In sum, the fees were properly calculated for the reasons given by the bankruptcy court and by the district court. Plaintiff cites no error of law, and the bankruptcy and district courts do not appear to have clearly erred in any determination of fact.


Plaintiff's counsel next challenges the award of Rule 9011 sanctions. Federal Rule of Bankruptcy Procedure 9011 mirrors Federal Rule of Civil Procedure 11. A district court's award of Rule 11 sanctions is reviewed for abuse of discretion. Mihalik v. Pro Arts, Inc., 851 F.2d 790, 793 (6th Cir. 1988).

Debtor argued that the Trustee does not have standing to participate in a Chapter 11 proceeding, citing 28 U.S.C. § 586 (1988), which enumerates the duties of the Trustee. Debtor conveniently ignored, however, the inconsistency between § 586 and 11 U.S.C. § 307 (1988), which was enacted several years later. Section 307 provides as follows: "The United States trustee may raise and may appear and be heard on any issue in any case or proceeding under this title but may not file a plan pursuant to 1121(c) of this title." 11 U.S.C. § 307.
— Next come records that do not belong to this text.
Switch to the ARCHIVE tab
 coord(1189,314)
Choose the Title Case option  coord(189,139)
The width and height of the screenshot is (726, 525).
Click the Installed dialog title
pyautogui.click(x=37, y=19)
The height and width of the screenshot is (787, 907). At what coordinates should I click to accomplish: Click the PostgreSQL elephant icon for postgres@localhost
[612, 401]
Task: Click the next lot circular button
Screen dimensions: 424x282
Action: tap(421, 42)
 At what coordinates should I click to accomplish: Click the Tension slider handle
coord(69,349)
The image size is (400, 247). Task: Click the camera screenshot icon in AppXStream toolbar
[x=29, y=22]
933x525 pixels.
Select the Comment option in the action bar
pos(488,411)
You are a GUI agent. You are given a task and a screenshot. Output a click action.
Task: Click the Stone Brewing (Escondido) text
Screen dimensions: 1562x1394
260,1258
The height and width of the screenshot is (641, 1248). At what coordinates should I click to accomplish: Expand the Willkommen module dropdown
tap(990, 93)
Plaintiff was placed on notice of the undeniable effect of § 307 on his position with respect to § 586. See In re Hayes & Son Body Shop, 101 B.R. 514 (Bankr.W.D. Tenn. 1989). If this were not enough, the Trustee expressly cited Morgenstern v. Revco D.S., Inc. (In re Revco D.S., Inc.), 898 F.2d 498 (6th Cir. 1990), which is controlling on the same issue, in its memorandum in response to plaintiff's motion. The Trustee contends that

[c]onfronted with contrary case law, Mr. Cohn was required to consider altering his motion or otherwise to advise the court of distinctions between the case at bar and precedent within the circuit. As this Court held in Mann v. C & G Manufacturing, Inc., 900 F.2d 953, 959 (6th Cir. 1990) " [a]fter the complaint is filed, plaintiffs' counsel retain a continuing responsibility to review their pleadings and, if necessary, modify them to conform with Rule 11."

Br. of Appellee at 21. On the facts of the instant case, we certainly agree.

This ruling is not meant to chill advocacy by suggesting that a party may not argue for a change in the law. To the contrary, a party must merely acknowledge that it is doing so and deal candidly with the obvious authority contrary to its position.


For the foregoing reasons, the judgment of the district court is AFFIRMED.